Last week, Digital World was on the verge of being forced to liquidate and return the $300 million it raised because it had failed to get 65 percent of its shareholders to agree to give it another year to complete the merger with Trump Media. At the last minute, the investment group that sponsored the SPAC agreed to put more than $2.8 million into a special bank account for the benefit of shareholders. That move delayed the potential liquidation for at least three months and gave Digital World more time to secure shareholder approval for a one-year extension.
It is possible that Digital World will decide to cancel the existing PIPE deal and seek to negotiate a new one. Unlike many PIPE deals that accompany SPAC mergers, the hedge funds that agreed to the Trump Media deal are not required to turn over any cash until the merger is completed.
Patrick Orlando, Digital World’s chief executive officer and a sponsor of the SPAC, did not return requests for comment. Representatives for E.F. Hutton also did not return requests for comment.
The PIPE agreement had offered lucrative terms but was forged at a time when Digital World’s stock was riding high — it has fallen more than 70 percent from its peak in March. In recent months, investigations into the SPAC merger and trading activity have come to light, along with developments in other civil and criminal inquiries into Mr. Trump’s business dealings, political activities and handling of classified documents.

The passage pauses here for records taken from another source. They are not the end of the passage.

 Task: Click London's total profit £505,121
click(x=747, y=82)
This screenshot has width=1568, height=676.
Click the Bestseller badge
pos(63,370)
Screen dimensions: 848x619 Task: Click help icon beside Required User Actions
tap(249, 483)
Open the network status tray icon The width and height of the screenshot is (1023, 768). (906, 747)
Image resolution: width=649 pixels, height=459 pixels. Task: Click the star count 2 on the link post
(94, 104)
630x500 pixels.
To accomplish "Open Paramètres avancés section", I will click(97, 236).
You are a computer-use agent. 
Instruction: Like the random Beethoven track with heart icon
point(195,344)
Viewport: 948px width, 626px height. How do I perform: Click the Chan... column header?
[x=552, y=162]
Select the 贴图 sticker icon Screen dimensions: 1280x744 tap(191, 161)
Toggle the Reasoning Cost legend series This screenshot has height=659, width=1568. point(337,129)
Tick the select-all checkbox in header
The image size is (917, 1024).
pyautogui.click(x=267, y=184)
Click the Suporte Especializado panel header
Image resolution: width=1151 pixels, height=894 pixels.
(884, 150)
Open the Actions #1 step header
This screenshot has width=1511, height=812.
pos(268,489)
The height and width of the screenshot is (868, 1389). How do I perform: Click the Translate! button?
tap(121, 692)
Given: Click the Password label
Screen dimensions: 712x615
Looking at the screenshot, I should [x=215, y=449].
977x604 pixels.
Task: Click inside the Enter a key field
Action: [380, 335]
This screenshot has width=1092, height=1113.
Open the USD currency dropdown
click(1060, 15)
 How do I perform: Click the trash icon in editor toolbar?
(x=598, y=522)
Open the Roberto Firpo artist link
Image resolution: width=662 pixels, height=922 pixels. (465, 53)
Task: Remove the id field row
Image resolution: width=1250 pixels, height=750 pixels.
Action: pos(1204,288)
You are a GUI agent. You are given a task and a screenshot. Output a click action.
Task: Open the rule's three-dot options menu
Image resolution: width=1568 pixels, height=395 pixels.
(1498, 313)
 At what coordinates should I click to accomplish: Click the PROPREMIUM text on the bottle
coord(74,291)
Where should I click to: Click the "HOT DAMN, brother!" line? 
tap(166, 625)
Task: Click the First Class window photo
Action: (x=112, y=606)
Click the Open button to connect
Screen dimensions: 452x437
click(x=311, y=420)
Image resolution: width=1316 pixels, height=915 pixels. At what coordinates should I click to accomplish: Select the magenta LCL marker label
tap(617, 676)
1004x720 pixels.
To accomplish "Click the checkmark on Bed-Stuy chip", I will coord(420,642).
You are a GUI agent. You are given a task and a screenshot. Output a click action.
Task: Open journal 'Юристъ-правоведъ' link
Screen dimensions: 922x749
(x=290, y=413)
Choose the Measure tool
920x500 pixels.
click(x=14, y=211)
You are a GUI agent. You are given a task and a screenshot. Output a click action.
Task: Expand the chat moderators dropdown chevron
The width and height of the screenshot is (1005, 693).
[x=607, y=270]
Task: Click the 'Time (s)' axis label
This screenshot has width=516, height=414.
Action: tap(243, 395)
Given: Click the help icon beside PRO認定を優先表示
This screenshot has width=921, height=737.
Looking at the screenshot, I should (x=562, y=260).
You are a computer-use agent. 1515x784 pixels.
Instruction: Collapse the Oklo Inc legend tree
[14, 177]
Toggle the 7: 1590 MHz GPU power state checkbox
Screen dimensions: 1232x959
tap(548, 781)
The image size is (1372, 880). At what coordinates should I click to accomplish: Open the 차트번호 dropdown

Truth Social, which began in February, markets itself as an uncensored platform that will not discriminate against users for their political beliefs. Positioned as an alternative to Twitter, which barred Mr. Trump in January 2021, saying he violated rules around inciting violence, it has become a platform where conspiracy-theory-driven posts are commonly found and sometimes amplified by Mr. Trump to his nearly four million followers.
In the short term, Trump Media may need to raise additional money to keep operating. The company has raised about $37 million from unnamed investors, including $15 million this year, but it is unclear how much cash it has left.
Trump Media did not respond to a request for comment about its financing needs. But in an earlier emailed statement, a company spokeswoman said The New York Times “should apologize for their continued slander and defamation of Truth Social.”